再エネ推進「正しい形で」 自民・古屋氏、大規模開発めぐる集会で

古屋圭司氏
古屋圭司氏

太陽光や風力発電など再生可能エネルギーの大規模開発をめぐって、東北地方の計画地域の住民7団体が22日、宮城県加美(かみ)町のホールで集会「東北の山の今と未来を考える」を開き、約400人が参加した。自民党の古屋圭司政調会長代行がビデオメッセージ形式で参加、「正しい形での再エネ活用の推進を」と呼びかけた。

古屋氏は「真の地産地消・地域共生型エネルギーシステム推進議員連盟」会長を務める。メッセージで「私の地元は岐阜県の自然豊かな中山間地域だが、山あいに太陽光パネルがたくさん貼られている。事業者が東京や名古屋の大都会にいて、土地だけを借りて開発し、優良でない事業者の場合、10年、15年先に太陽光パネルを産業廃棄物として処理する廃棄費用まで自治体の負担になりかねない。こういうことは絶対にすべきではない」と指摘。

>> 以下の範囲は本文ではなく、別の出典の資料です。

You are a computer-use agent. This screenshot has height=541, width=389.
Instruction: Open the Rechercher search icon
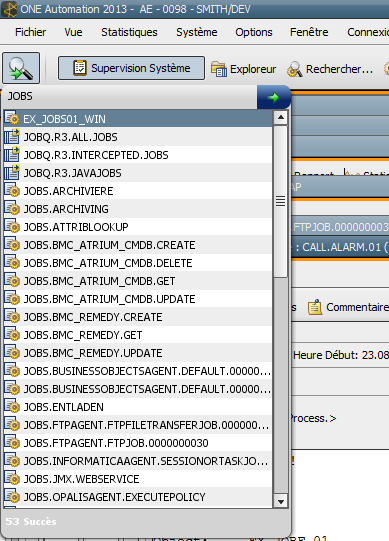pos(294,69)
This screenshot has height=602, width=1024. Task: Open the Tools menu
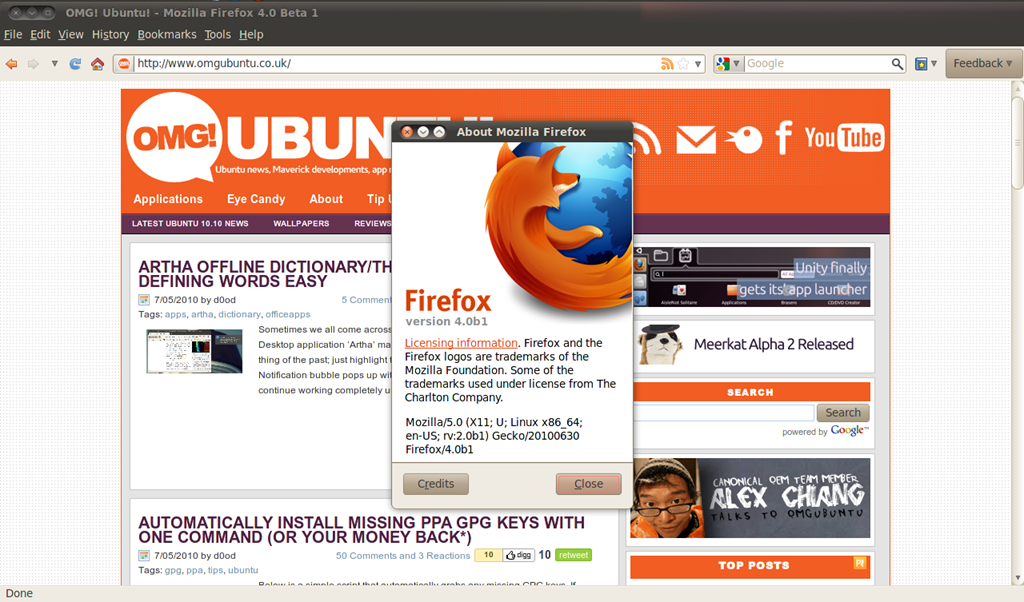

「危機感を持って市長や知事に開発許可を出さないよう要請し、一切許可を出していない。そのため事業者から訴訟が起きたが、市長や知事に絶対に受けて立て、妥協するなと厳しい姿勢で臨んだところ、取り下げられた。首長は厳しい姿勢が必要だ」と述べた。

議連の目的については「私たちは自然を守り、国土を守り、かつ、新しい再エネの健全な活用を目指していきたい」と語った。

集会は、「加美町の未来を守る会」(猪股弘共同代表)などでつくる実行委が主催し、全国再エネ問題連絡会が後援。加美町周辺では4つの事業者による7つの大規模風力発電計画が持ち上がり、最大200メートルの風車が計最大約190基(総出力約65万キロワット)建設される計画。加美町の一部では工事が始まっている。

集会では、同会をはじめ「耕野の自然と未来を考える会」(丸森町、太陽光)、「鳴子温泉郷のくらしとこれからを考える会」(大崎市、風力)など宮城、青森両県の5団体が大規模開発の現状を訴えた。